Keywords: Concrete mats
Erosion control
Simulation modeling
Soil stabilization
This Digital Resource was created from scans of the Print Resource.
Publisher: Coastal and Hydraulics Laboratory (U.S.)
Engineer Research and Development Center (U.S.)
Series/Report no.: ERDC/CHL TR ; 08-10.
Description: Technical report
A 1-to-25 scale physical model of a typical cross section of the levee along the Mississippi River Gulf Outlet (MRGO) was constructed at the U.S. Army Engineer Research and Development Center’s Coastal and Hydraulics Laboratory in Vicksburg, MS. The purpose of the physical model was to obtain hydrodynamic measurements of unsteady flow conditions caused by combined wave and surge overtopping of the levee, and to examine the feasibility of using articulated concrete mats (ACMs) for levee protection during this type of overtopping event. Specifically, the U.S. Army Engineer District, New Orleans, was interested in determining whether the same ACMs used by the Corps’ Mat Sinking Unit to protect river banks could be used to protect the MRGO levee against surge and wave overtopping. When the storm surge elevation was 0.75 ft above the levee crest, the stability tests indicated the ACMs were prone to uplift on the lower portion of the levee protected-side slope for even relatively mild wave overtopping. An increase in wave height created mat roll- up instability at the toe of the flood-side levee slope, indicating the need to bury or anchor the leading and tailing edges of the mats. Mat stability could be increased with additional anchoring or increasing mat thickness. Tests were also conducted to document the hydrodynamics associated with combined wave and surge over-topping. The primary parameters were three overtopping surge levels (+1, +3, and +5 ft); three significant wave heights (3, 6, and 9 ft); and three peak wave periods (6, 10, and 14 sec) for a total of 27 unique conditions.
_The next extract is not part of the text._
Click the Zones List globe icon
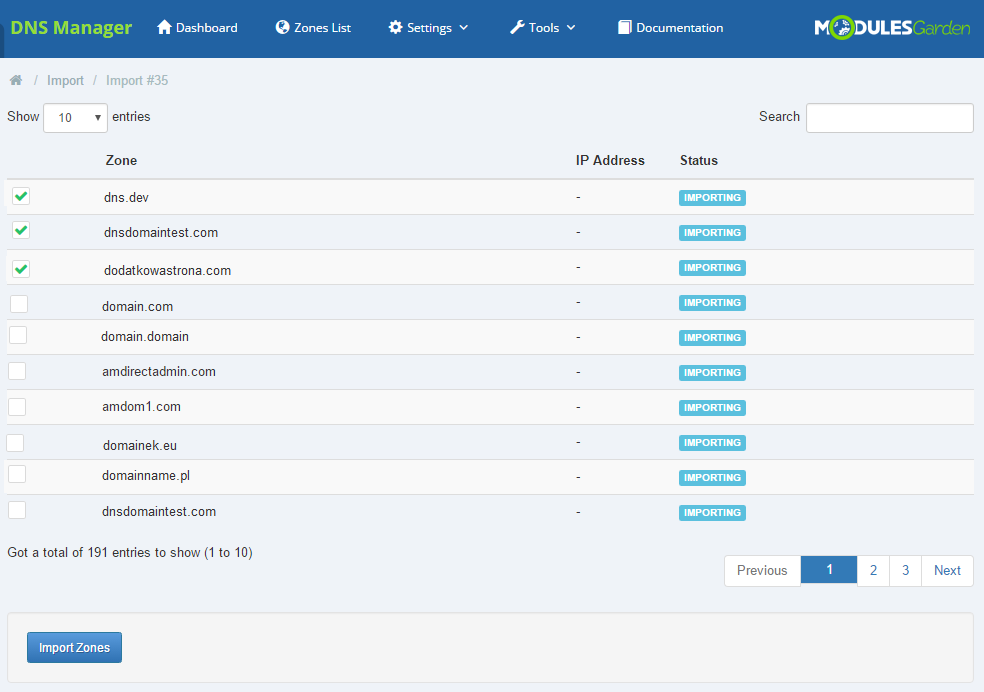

Measurements included the incident irregular waves and time series of water elevations at seven locations on the crest and protected-side slope of the levee. Horizontal flow velocity was recorded near the leeward levee crest shoulder, and the velocity was then combined with water elevation to estimate the unsteady instantaneous discharge over the levee. Discharge cumulative probability distributions were determined using the Weibull probability distribution, and a predictive equation was developed for the distribution of overtopping discharge as a function of wave and surge parameters.